(Dataset records)

^^^^^^^^

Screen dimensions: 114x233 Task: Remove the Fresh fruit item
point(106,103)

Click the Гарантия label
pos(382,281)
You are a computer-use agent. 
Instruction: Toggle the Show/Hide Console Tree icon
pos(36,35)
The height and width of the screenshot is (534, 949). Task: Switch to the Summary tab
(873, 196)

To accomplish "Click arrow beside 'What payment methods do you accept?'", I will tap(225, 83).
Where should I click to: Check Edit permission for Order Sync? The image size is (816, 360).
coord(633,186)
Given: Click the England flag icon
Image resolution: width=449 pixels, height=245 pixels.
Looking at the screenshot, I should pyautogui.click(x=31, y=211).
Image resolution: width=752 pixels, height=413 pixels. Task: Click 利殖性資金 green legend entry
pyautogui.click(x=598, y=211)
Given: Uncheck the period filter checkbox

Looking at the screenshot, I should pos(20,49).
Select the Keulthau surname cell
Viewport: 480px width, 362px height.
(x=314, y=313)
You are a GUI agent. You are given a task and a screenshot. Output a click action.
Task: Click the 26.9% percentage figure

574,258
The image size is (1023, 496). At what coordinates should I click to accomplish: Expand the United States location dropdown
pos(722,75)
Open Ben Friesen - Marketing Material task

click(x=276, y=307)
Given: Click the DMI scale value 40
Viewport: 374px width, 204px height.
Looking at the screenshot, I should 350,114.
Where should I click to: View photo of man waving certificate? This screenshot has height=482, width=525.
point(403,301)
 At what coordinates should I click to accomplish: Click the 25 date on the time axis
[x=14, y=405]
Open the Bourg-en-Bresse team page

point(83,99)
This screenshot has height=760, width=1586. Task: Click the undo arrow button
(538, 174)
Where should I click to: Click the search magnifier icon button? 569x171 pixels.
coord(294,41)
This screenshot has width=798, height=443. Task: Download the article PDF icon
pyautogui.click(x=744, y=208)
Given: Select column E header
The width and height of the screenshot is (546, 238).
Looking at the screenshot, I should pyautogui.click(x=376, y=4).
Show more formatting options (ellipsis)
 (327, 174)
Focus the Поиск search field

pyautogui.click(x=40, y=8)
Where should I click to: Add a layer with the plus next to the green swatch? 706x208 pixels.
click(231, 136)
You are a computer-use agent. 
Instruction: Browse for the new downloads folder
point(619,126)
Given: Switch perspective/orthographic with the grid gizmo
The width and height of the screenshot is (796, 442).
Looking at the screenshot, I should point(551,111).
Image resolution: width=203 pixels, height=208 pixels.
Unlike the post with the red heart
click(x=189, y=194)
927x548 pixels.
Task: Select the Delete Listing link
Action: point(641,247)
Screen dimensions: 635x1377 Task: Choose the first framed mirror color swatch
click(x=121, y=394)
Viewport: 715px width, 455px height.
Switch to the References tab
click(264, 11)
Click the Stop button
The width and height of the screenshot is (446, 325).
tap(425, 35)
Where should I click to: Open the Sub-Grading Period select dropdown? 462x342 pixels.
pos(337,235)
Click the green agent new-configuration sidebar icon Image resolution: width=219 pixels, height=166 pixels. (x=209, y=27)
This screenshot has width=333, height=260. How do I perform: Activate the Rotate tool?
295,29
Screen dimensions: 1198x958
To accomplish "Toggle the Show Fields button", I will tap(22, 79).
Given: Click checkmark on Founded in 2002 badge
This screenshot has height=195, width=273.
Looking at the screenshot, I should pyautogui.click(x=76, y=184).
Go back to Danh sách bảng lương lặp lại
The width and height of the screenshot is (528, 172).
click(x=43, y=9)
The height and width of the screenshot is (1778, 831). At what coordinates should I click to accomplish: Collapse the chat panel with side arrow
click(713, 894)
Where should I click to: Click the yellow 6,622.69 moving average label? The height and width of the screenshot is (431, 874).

^^^^^^^^

Activity: Leave out every line before the one containing "Click the green". Transcribe that line and all lines after it through the end of the data above, exactly.

Task solution:
Click the green agent new-configuration sidebar icon Image resolution: width=219 pixels, height=166 pixels. (x=209, y=27)
This screenshot has width=333, height=260. How do I perform: Activate the Rotate tool?
295,29
Screen dimensions: 1198x958
To accomplish "Toggle the Show Fields button", I will tap(22, 79).
Given: Click checkmark on Founded in 2002 badge
This screenshot has height=195, width=273.
Looking at the screenshot, I should pyautogui.click(x=76, y=184).
Go back to Danh sách bảng lương lặp lại
The width and height of the screenshot is (528, 172).
click(x=43, y=9)
The height and width of the screenshot is (1778, 831). At what coordinates should I click to accomplish: Collapse the chat panel with side arrow
click(713, 894)
Where should I click to: Click the yellow 6,622.69 moving average label? The height and width of the screenshot is (431, 874).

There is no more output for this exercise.